Please transcribe exactly the lines from the line holding "At what coordinates should I click to accomplish: Select" through the end of the data below, and skip any pictures.

* _Task inputs_
-----

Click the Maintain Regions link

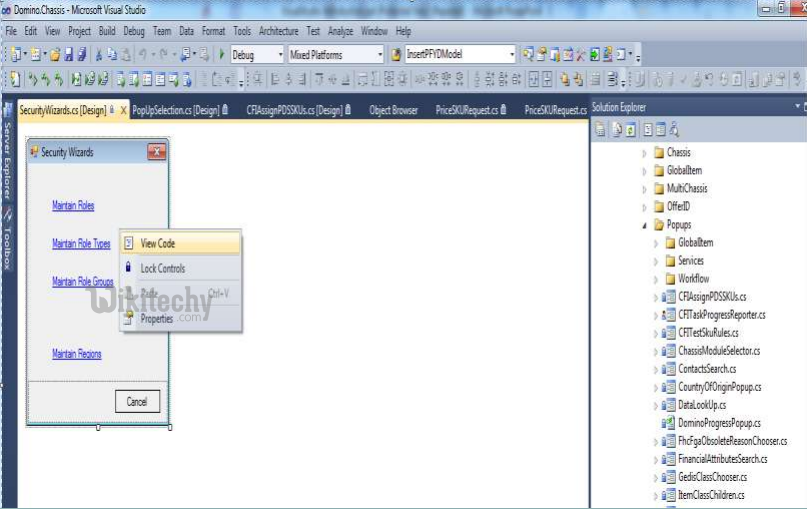[x=76, y=354]
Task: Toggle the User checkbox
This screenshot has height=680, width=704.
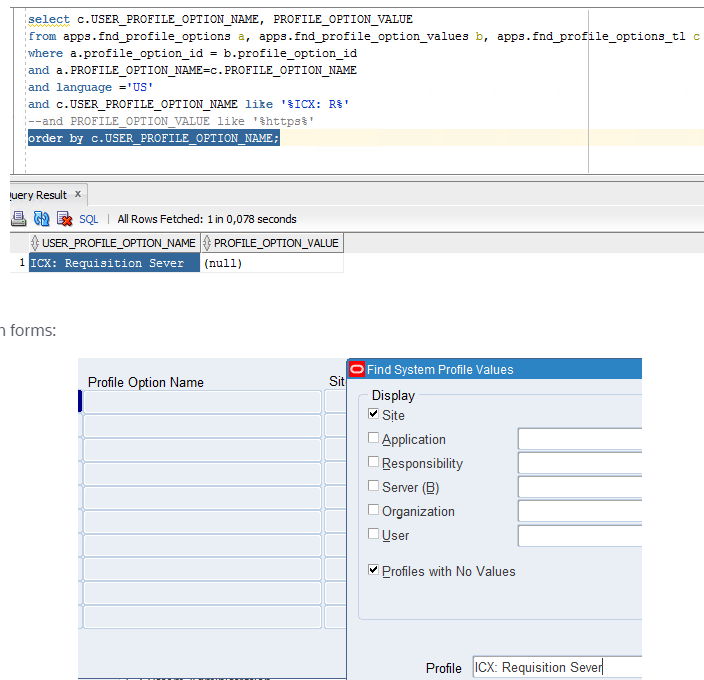Action: (x=374, y=534)
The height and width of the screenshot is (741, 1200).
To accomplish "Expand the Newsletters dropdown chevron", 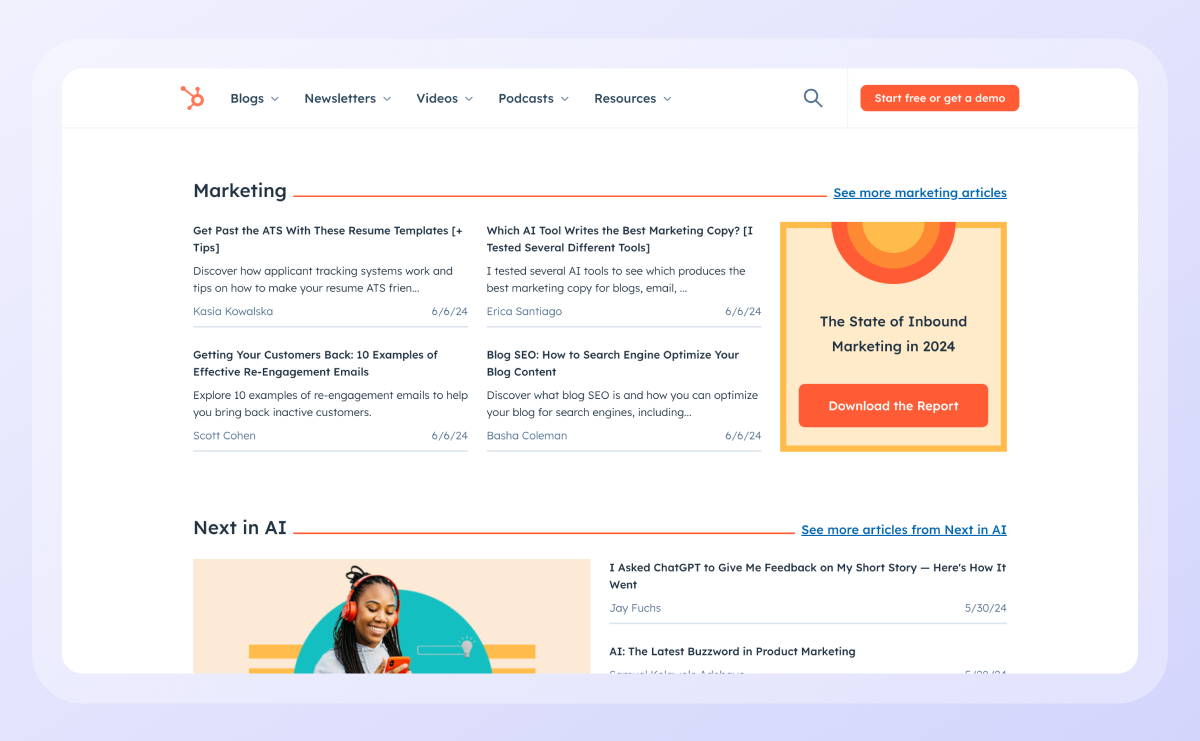I will coord(387,99).
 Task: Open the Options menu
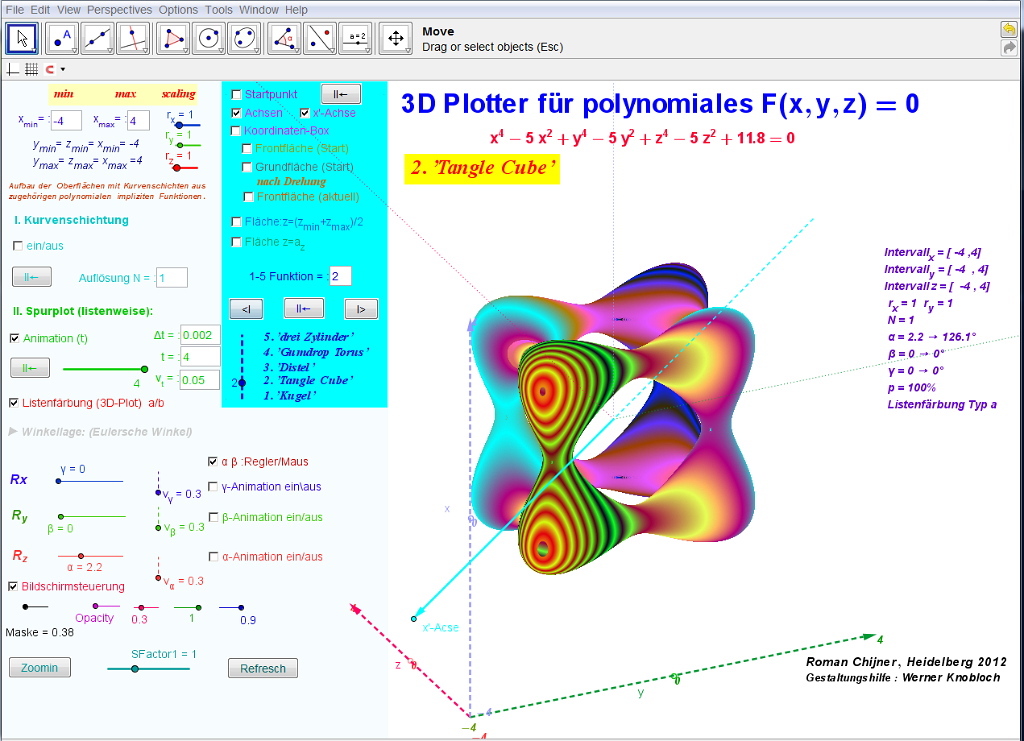click(x=179, y=10)
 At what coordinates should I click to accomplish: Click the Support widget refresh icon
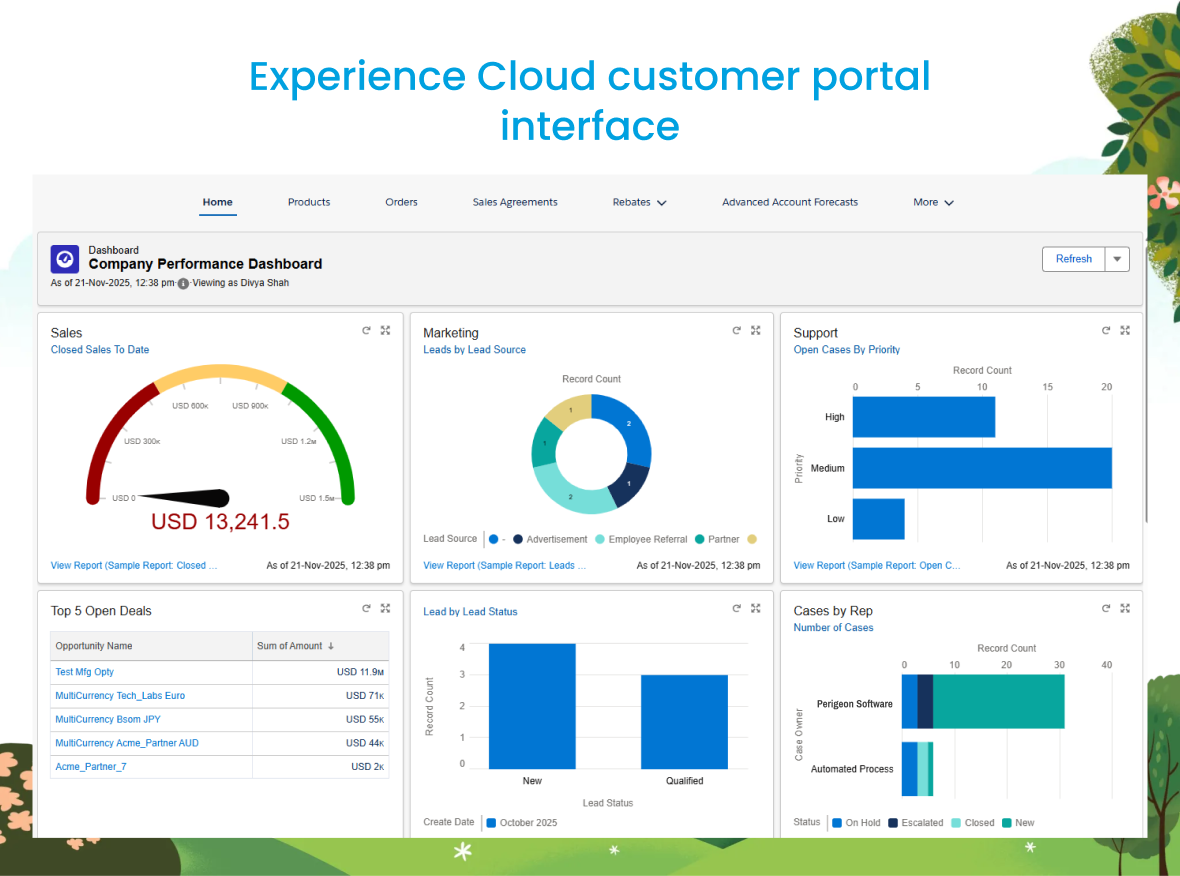(x=1106, y=330)
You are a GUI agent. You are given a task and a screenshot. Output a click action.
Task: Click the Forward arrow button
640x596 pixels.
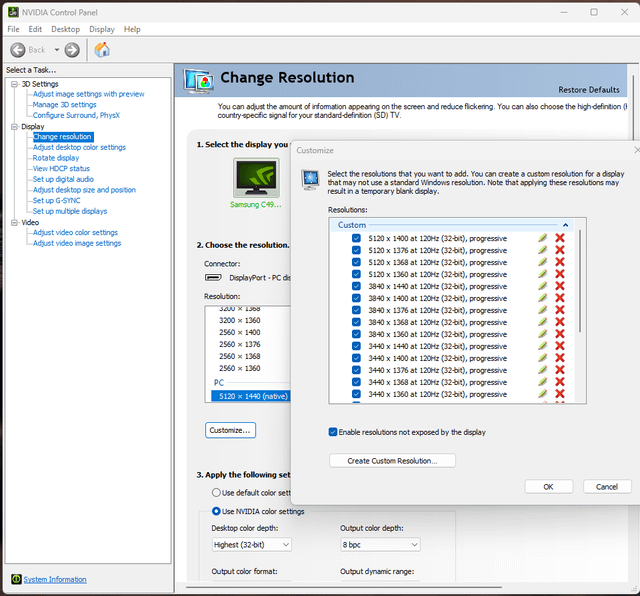pos(72,50)
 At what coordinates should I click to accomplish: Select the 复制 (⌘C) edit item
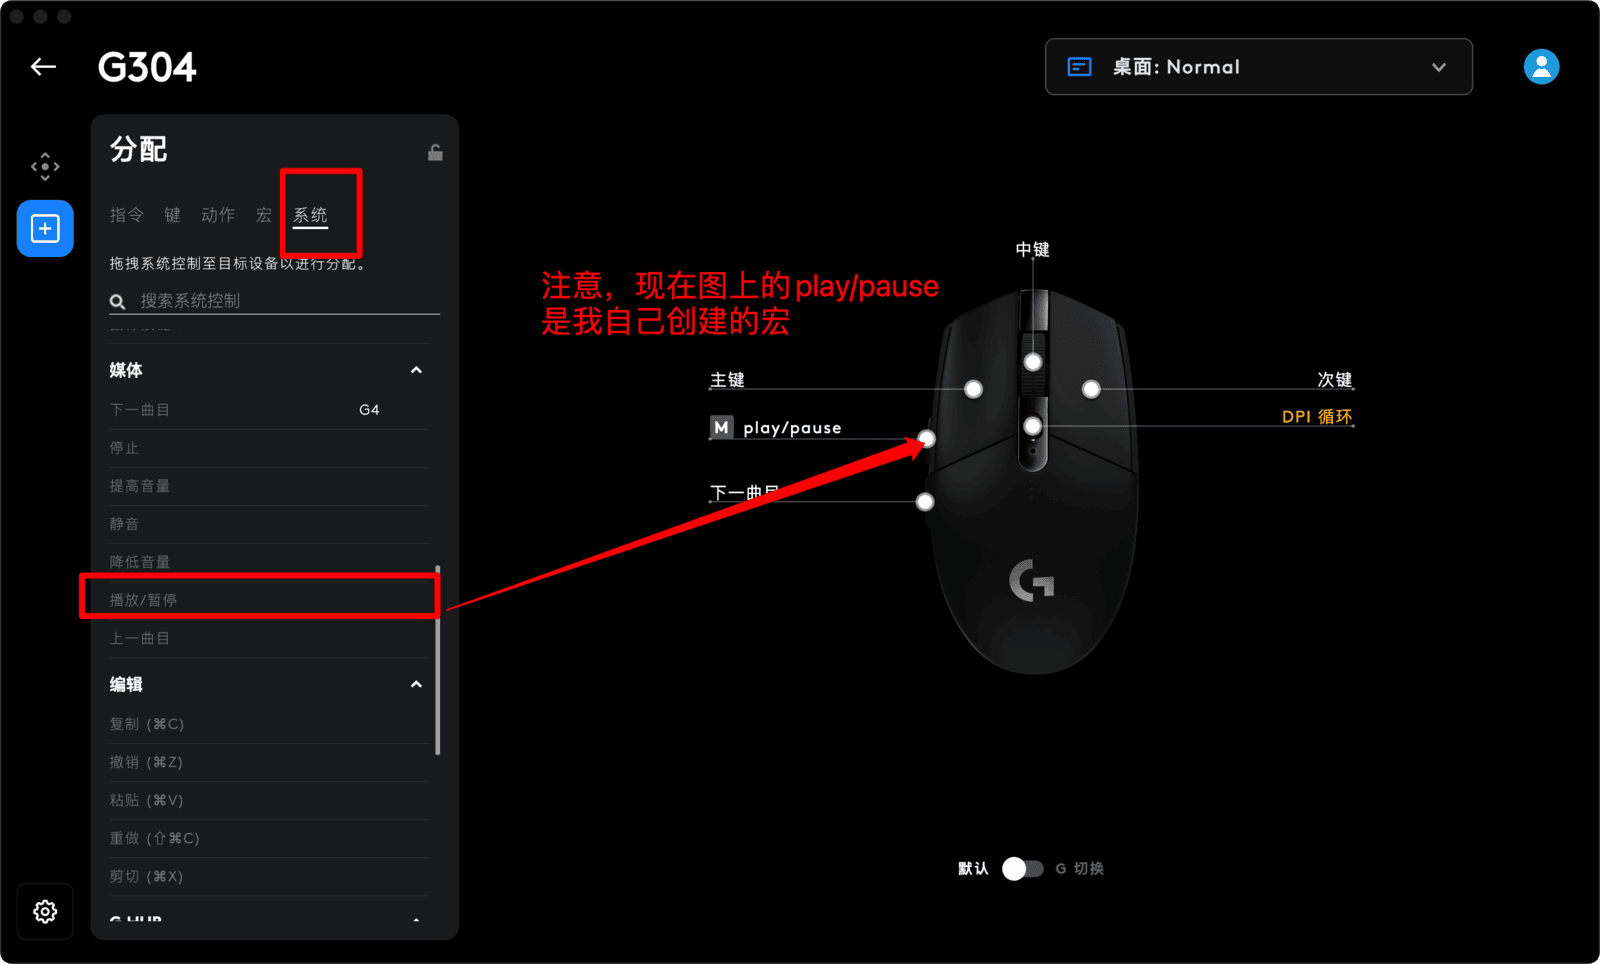tap(268, 724)
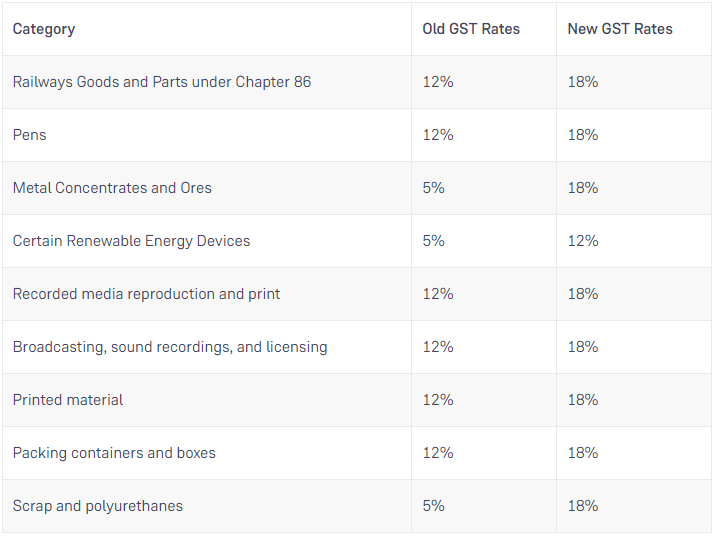Select the Railways Goods and Parts row label

[162, 82]
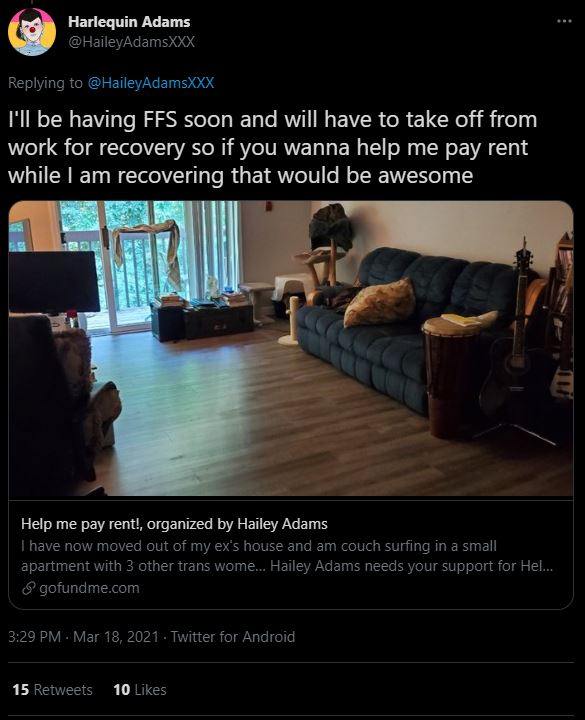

-----

* _Final answer_
 At what coordinates should I click to accomplish: Select the 复制 (⌘C) edit item
tap(268, 724)
Select the Railways Goods and Parts row label

[162, 82]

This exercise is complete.